Passage —

* * * * * * *

B2C Portal (Anonymous Front-end)
You can provide consumers with unauthenticated access through anonymous front-ends to specific user journeys from a link on your website. FintechOS Studio makes this possible by exposing form driven flows and custom flows to unauthenticated users.
FintechOS can offer unauthenticated user journeys as an additional feature, in order to allow users to perform different journeys without requiring a personal account.
An unauthenticated portal is required when you want to expose a front-end which can be accessed without user credentials. Typical cases include onboarding portals or loan/insurance portals in which a user can create an account or buy a product.
An anonymous front-end environment with a secure architecture has been designed to allow exposing journeys to unauthenticated users (consumers).
The B2C Portal represents an anonymous frontend which is used to expose data from form driven flows and custom flows to unauthenticated users. This allows us to provide access to specific user journeys (for instance with a button or widget from a public website) to users who don't have a FintechOS user account.
Example User Case
In a journey for a car insurance quote, the end-user should be able to:
- follow the journey without creating an account and authenticating to it
- resume the journey within a reasonable time-frame if, for any reason, he interrupts the session
- in some cases, at the end of the journey, create an account that will help in future interactions, without having to re-enter data that has just been submitted
The insurer should be able to:
- configure specific roles that will be used by the temporary users
- configure the timeframe in which end-users can resume their journeys after an interruption, with a default of 30 days
- at the end of the journey, have the possibility to “upgrade” temporary users to permanent users
VPN
For security reasons, communication between customer on-premises systems or access to the platform require private connections. This can be achieved by setting up a VPN between FintechOS and customer systems.

* * * * * * *

Problems to work on —
1. Reproduce the B2C Portal text word for word, starting with "You can provide" and going on through "unauthenticated users (consumers).".
2. Write the next part of the B2C Portal text, picking up after its final sentence.
The data has no connection to the B2C Portal text.

Supplied entries —
* * * * * * *

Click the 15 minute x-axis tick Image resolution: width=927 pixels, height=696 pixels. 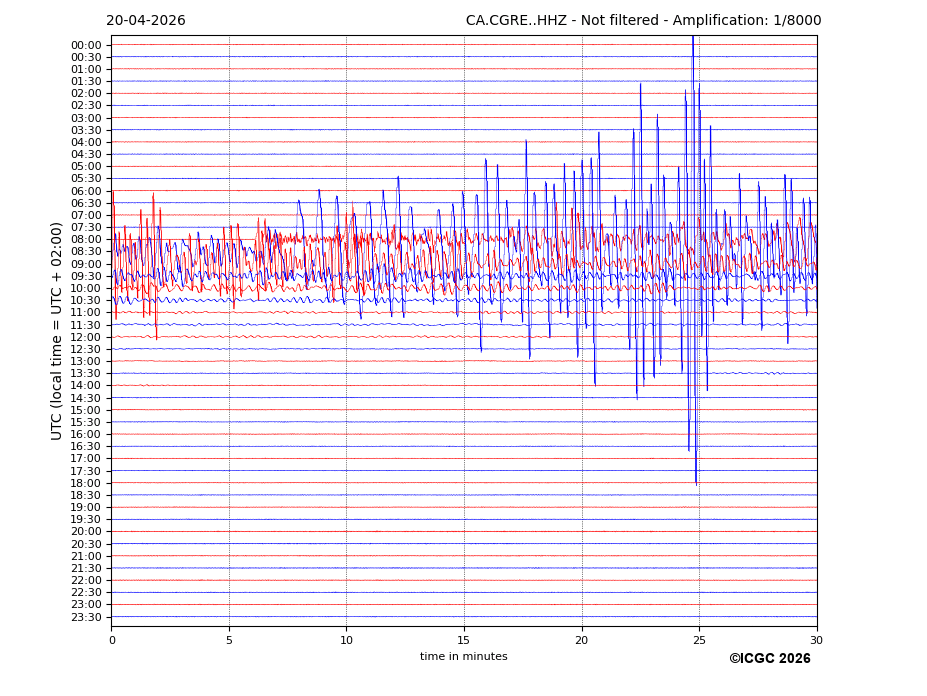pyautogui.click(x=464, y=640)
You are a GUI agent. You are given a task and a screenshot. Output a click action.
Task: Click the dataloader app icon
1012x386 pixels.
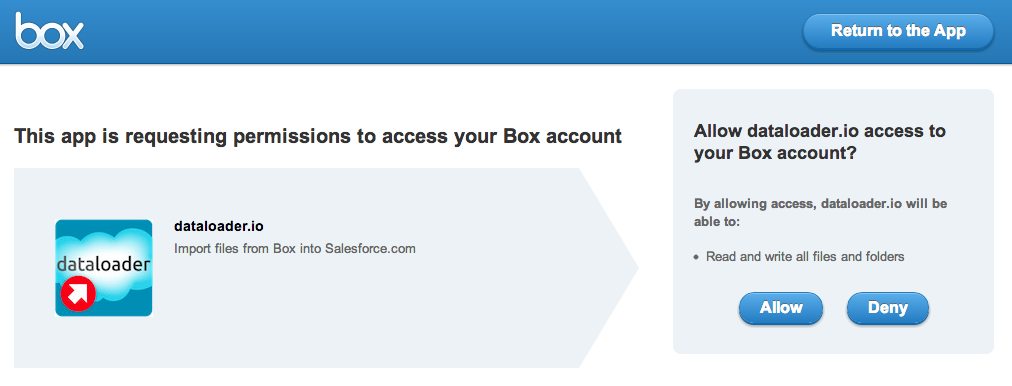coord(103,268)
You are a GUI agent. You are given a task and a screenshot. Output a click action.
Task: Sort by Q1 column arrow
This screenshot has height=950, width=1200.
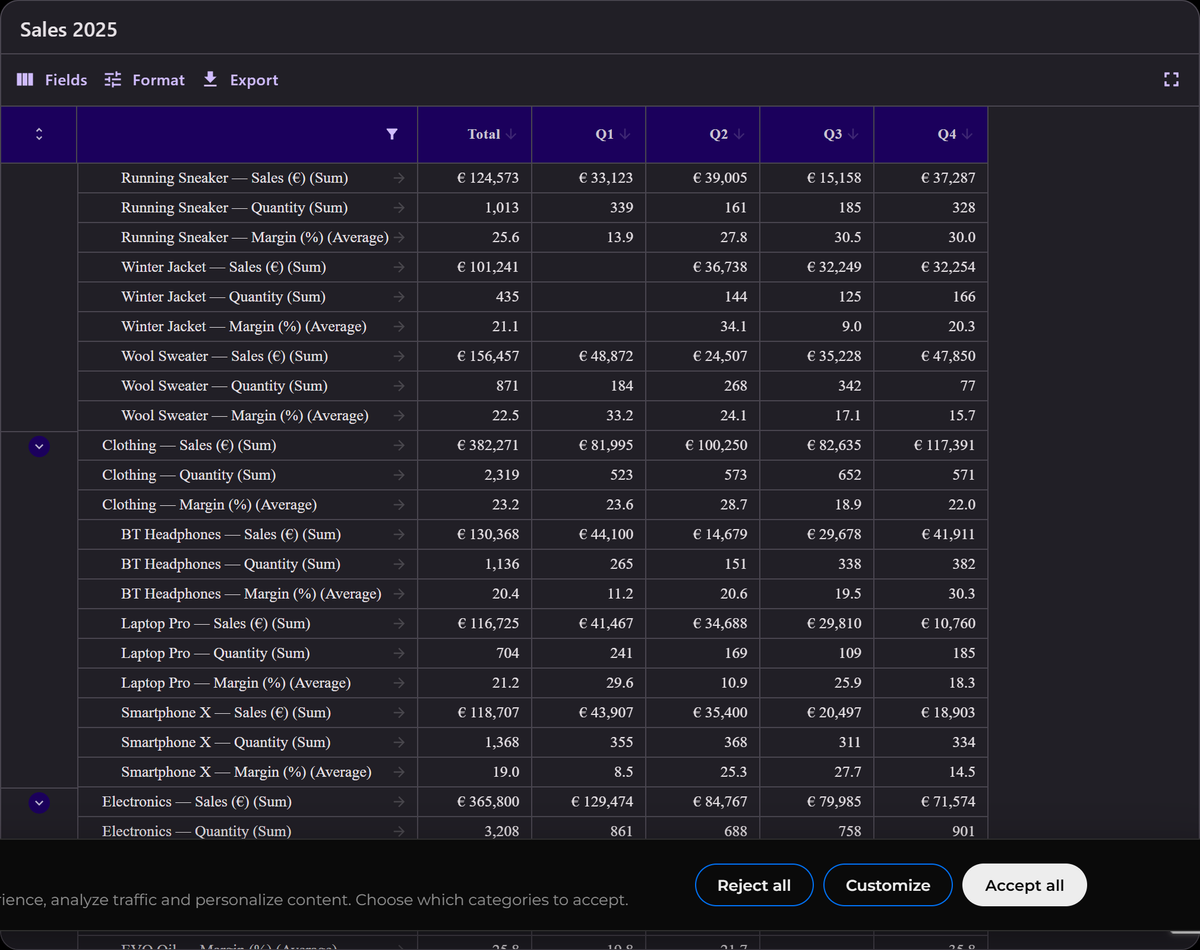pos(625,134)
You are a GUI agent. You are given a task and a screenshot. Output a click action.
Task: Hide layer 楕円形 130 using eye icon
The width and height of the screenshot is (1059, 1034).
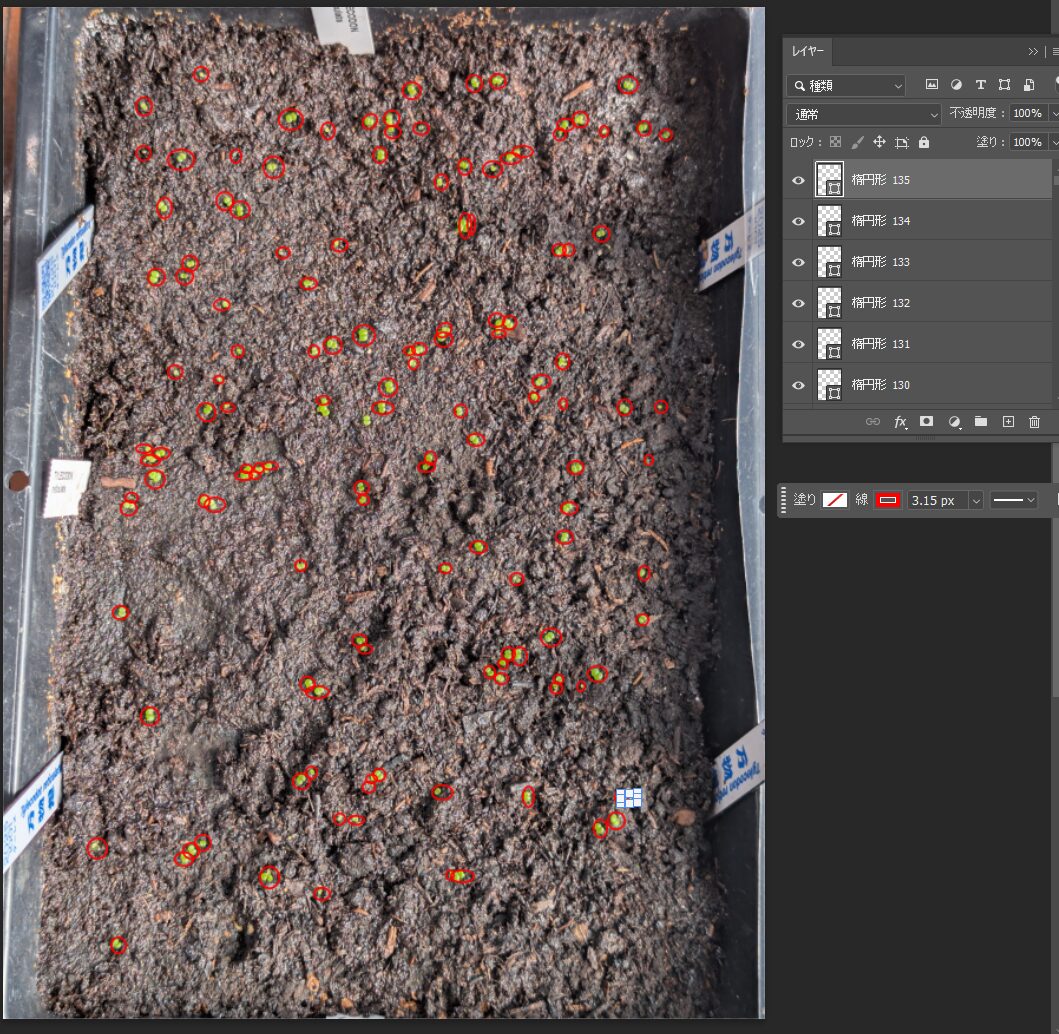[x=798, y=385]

* * * * * * *

Task-by-task results —
1.
You can provide consumers with unauthenticated access through anonymous front-ends to specific user journeys from a link on your website. FintechOS Studio makes this possible by exposing form driven flows and custom flows to unauthenticated users.
FintechOS can offer unauthenticated user journeys as an additional feature, in order to allow users to perform different journeys without requiring a personal account.
An unauthenticated portal is required when you want to expose a front-end which can be accessed without user credentials. Typical cases include onboarding portals or loan/insurance portals in which a user can create an account or buy a product.
An anonymous front-end environment with a secure architecture has been designed to allow exposing journeys to unauthenticated users (consumers).

2.
Site-to-site VPN is available in our FintechOS Cloud deployment models and it is required for private and secure communication between FintechOS environments and customer on-premise services. It is usually required by internal users to access the platform via private networks without Internet access or to secure access to on-premises APIs/services from the FintechOS environment.
Dedicated API
Additional APIs with specific functions and high performance can be added based on customer requirements.
This is recommended when you need a highly scalable model to offer specific functionalities at a large scale.
Reporting Database
When running complex reports or if the reports should be available and updated during business hours, a dedicated report database is required. Data is replicated near real time in the secondary/read-only database allowing users to run reports without impacting the performance of the main environment. This setup allows users to carry out their usual tasks while reports are being generated.
The reporting database is available by default when the Disaster Recovery add-on is included.
Additional VSCode Developers
By default, 4 VSCode developers accounts are included in any offer. This allows using the FintechOS Editor to develop and promote digital journeys.
If the project requires more than 4 developers to work on the environment, FintechOS can increase the level of performance and also allocate additional licenses required for development activities.
Performance Upgrade
If your FintechOS tier does not offer the desired performance, we can provide additional performance improvements based on specific business scenarios.
Components (Features) Provisioned
FintechOS Studio
FintechOS Studio is an IDE which gives both citizen developers and software engineers the tools to build, customize, and extend digital solutions on top of the FintechOS Platform.
Using FintechOS Studio, you can configure all the components that make up a comprehensive digital experience, to create personalized products, digital journeys, or back-office applications.
Digital Experience Portal
FintechOS provides various ways for you to streamline your business users' experience by customizing the Digital Experience Portals according to their needs including digital journeys, visual branding support, enriched dashboards, and native analytics.
Job Server
This component is required to trigger asynchronous tasks based on the input provided by platform components. E.g.: generate a contract in the background and trigger external APIs, check for specific information by running queries on external services, run overnight jobs, etc.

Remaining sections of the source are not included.